[Extracted text Boundary: Start]

When you use this tool, please cite **Fungtammasan A, Ananda G, Hile SE, Su MS, Sun C, Harris R, Medvedev P, Eckert K, Makova KD. 2015. Accurate Typing of Short Tandem Repeats from Genome-wide Sequencing Data and its Applications, Genome Research**
 
**Input**

- The input files need to contain at least three columns. 
- Column 1 = location of STR locus. 
- Column 2 = length profile (length of STR in each read that mapped to this location in comma separated format). 
- Column 3 = motif of STR in this locus. The input file can contain more than three columns. 

**Output**

The output will be contain original three (or more) columns as the input. However, it will also have these following columns. 

- Additional column 1 = homozygote/heterozygote label.
- Additional column 2 = log based 10 of (the probability of homozygote/the probability of heterozygote)

[Extracted text Boundary: End]

→ **Explore the material**
- 1) List every column that the STR typing tool description defines, covering both the input columns and the additional output columns, and give the content of each.
- 2) According to the STR typing tool description, why might the output contain more than three original columns?
- 3) Write the next part of the STR typing tool description, picking up after its final line.
The data after this point have no connection to the STR typing tool description.

[Records provided Boundary: Start]

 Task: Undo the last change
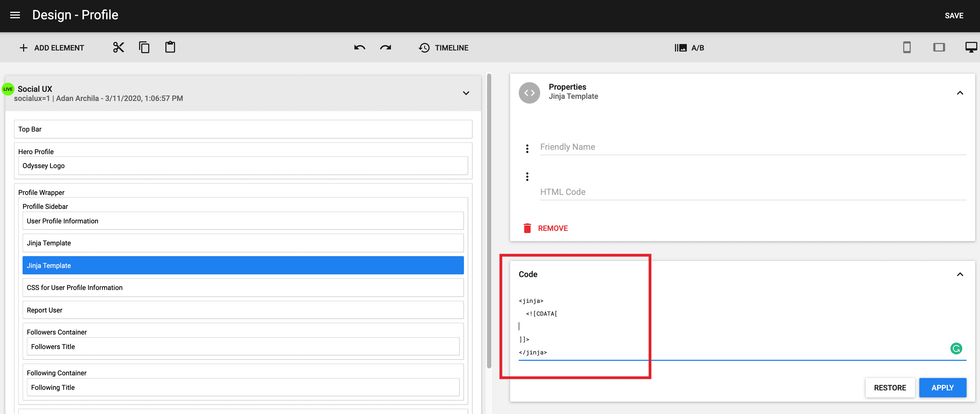(360, 48)
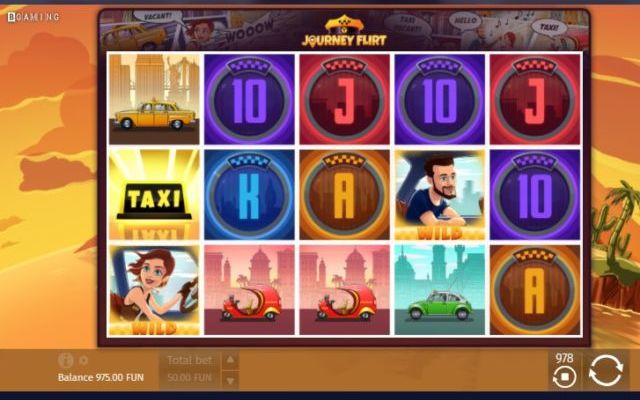Image resolution: width=640 pixels, height=400 pixels.
Task: Click the spin reels button
Action: point(606,370)
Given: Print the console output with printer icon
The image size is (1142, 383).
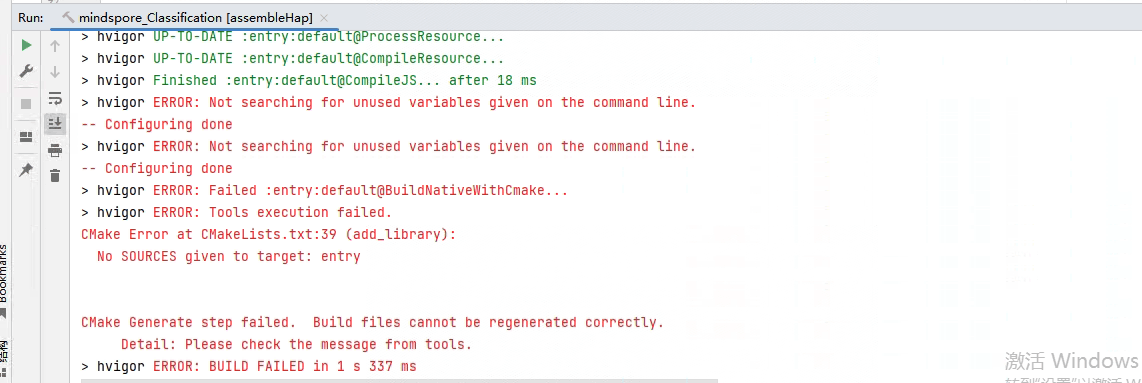Looking at the screenshot, I should point(55,151).
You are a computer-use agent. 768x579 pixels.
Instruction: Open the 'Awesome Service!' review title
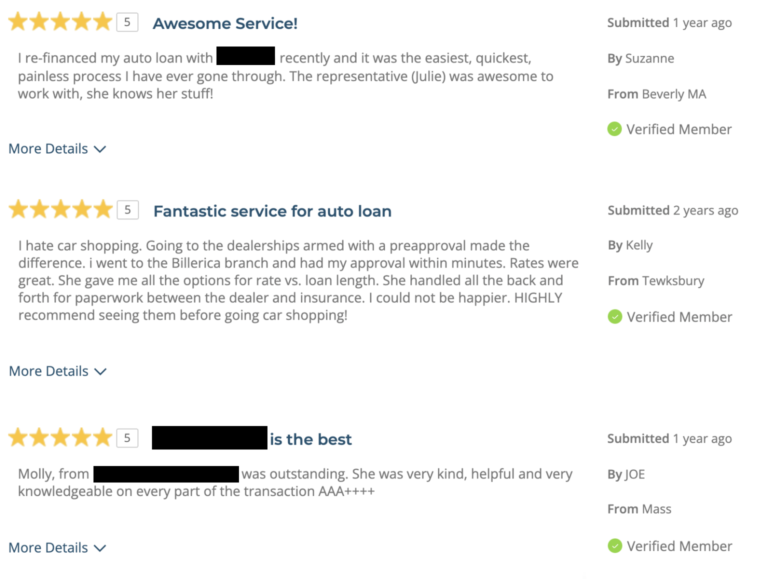[225, 23]
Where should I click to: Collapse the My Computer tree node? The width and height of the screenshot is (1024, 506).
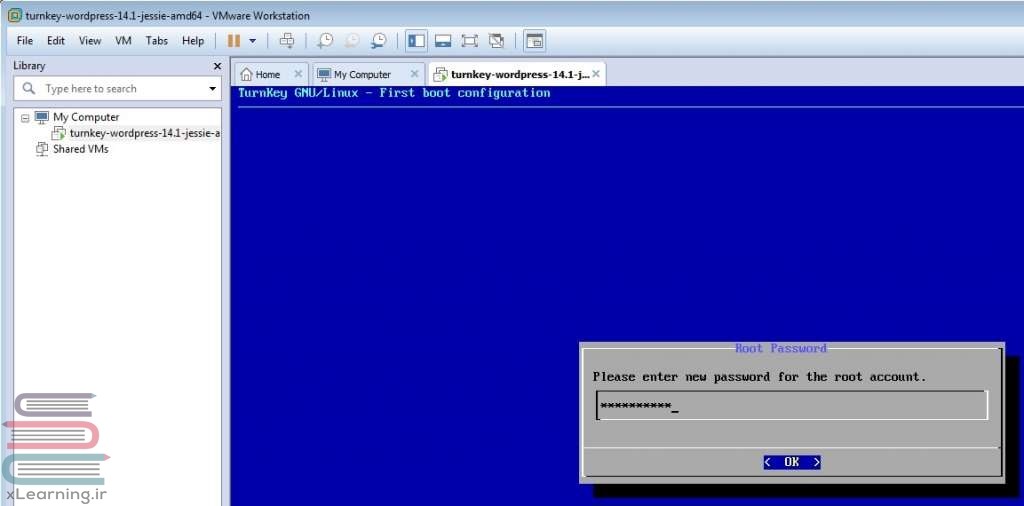[25, 118]
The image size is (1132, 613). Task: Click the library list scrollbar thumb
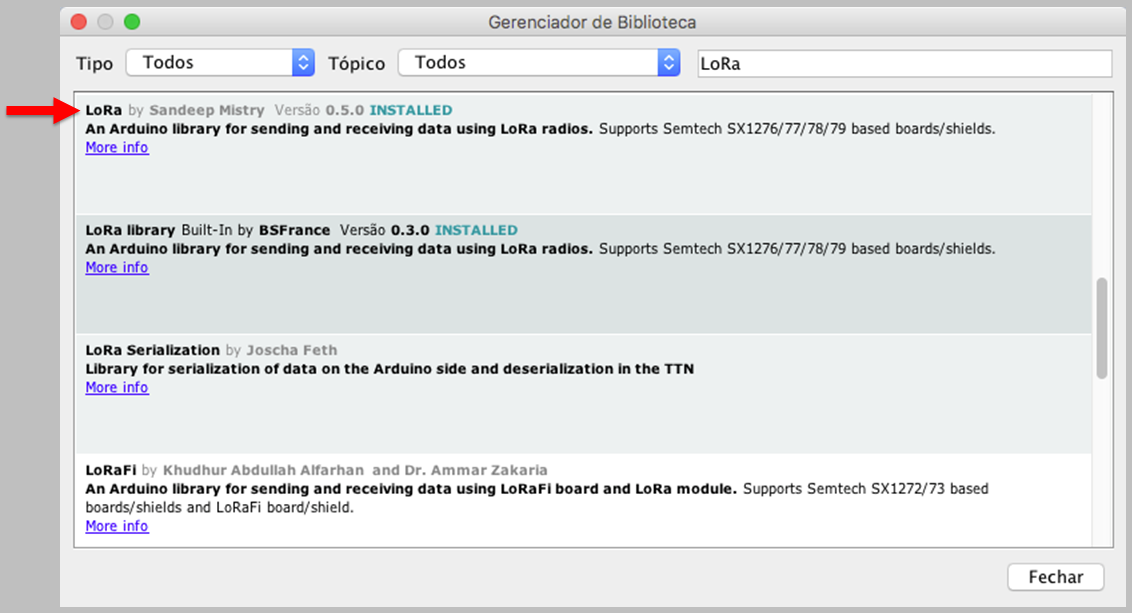(x=1102, y=329)
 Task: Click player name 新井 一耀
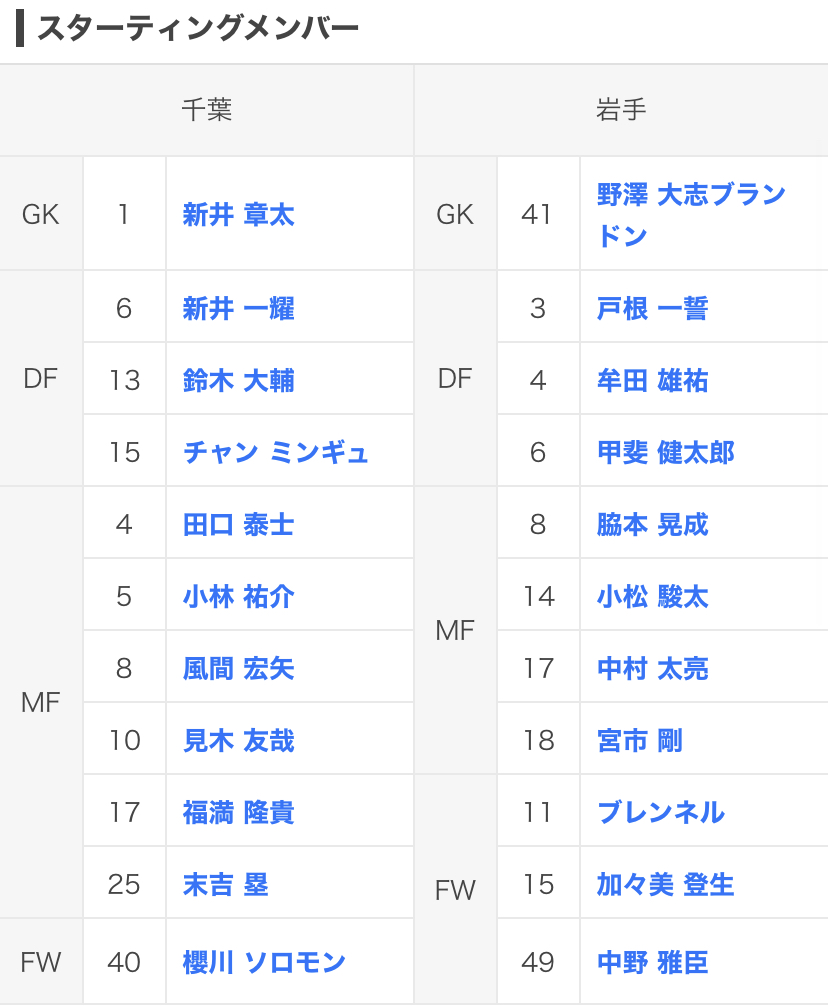238,309
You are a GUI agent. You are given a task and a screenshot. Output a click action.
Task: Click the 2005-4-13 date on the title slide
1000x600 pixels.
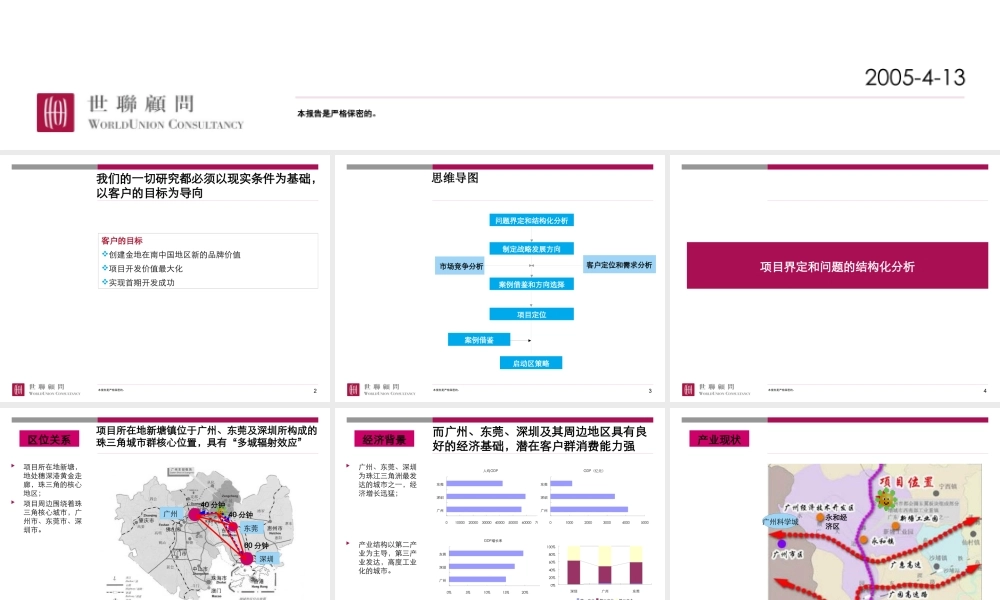pos(914,78)
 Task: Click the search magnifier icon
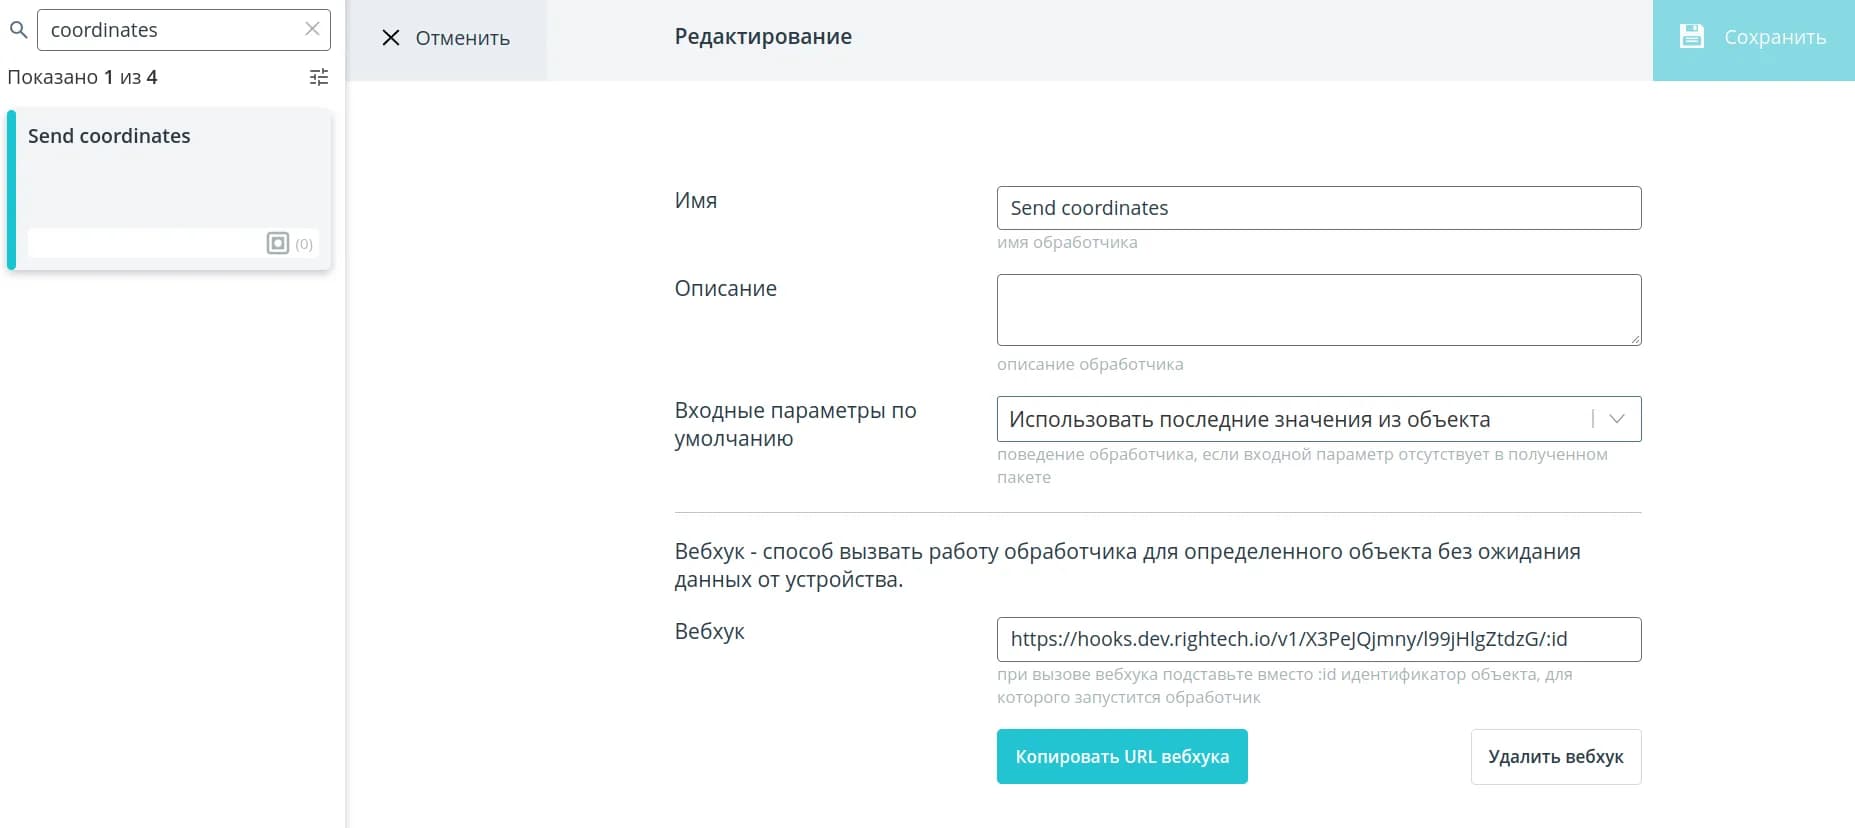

[Records provided Boundary: End]

→ **Results for the exercise**
- 1)
- Input column 1: the location of the STR locus.
- Input column 2: the length profile, meaning the length of the STR in each read that mapped to this location, in comma-separated format.
- Input column 3: the motif of the STR in this locus.
- Additional output column 1: the homozygote/heterozygote label.
- Additional output column 2: the log base 10 of (the probability of homozygote / the probability of heterozygote).

- 2) The output keeps all of the original columns from the input. Because the input file can contain more than three columns, the output can also carry more than three original columns, followed by the two additional ones.

- 3)
- Additional column 3 = Allele for most probable homozygote.
- Additional column 4 = Allele 1 for most probable heterozygote.
- Additional column 5 = Allele 2 for most probable heterozygote.

**Example**

- Suppose that we sequence a locus of STR with NGS. This locus has **A** motif and the following STR length (bp) profile. ::

	chr1_100_106	5, 6, 6, 6, 6, 7, 7, 8, 8	A
	
- We want to figure out if this locus is a homoozygote or heterozygote and the corresponding allele(s). Therefore, we use this tool to refine genotype.
- This tool will calculate the probability of homozygote A6A6, A7A7, and A8A8 to generate the observed STR length profile. Among this A7A7 has the highest probability. Therefore, we use this form as the representative for homozygote.
- Then, this tool will calculate the probability of heterozygote A6A7, A7A8, and A6A8 to generate the observed STR length profile. Among this A6A8 has the highest probability. Therefore, we use this form as the representative for heterozygote.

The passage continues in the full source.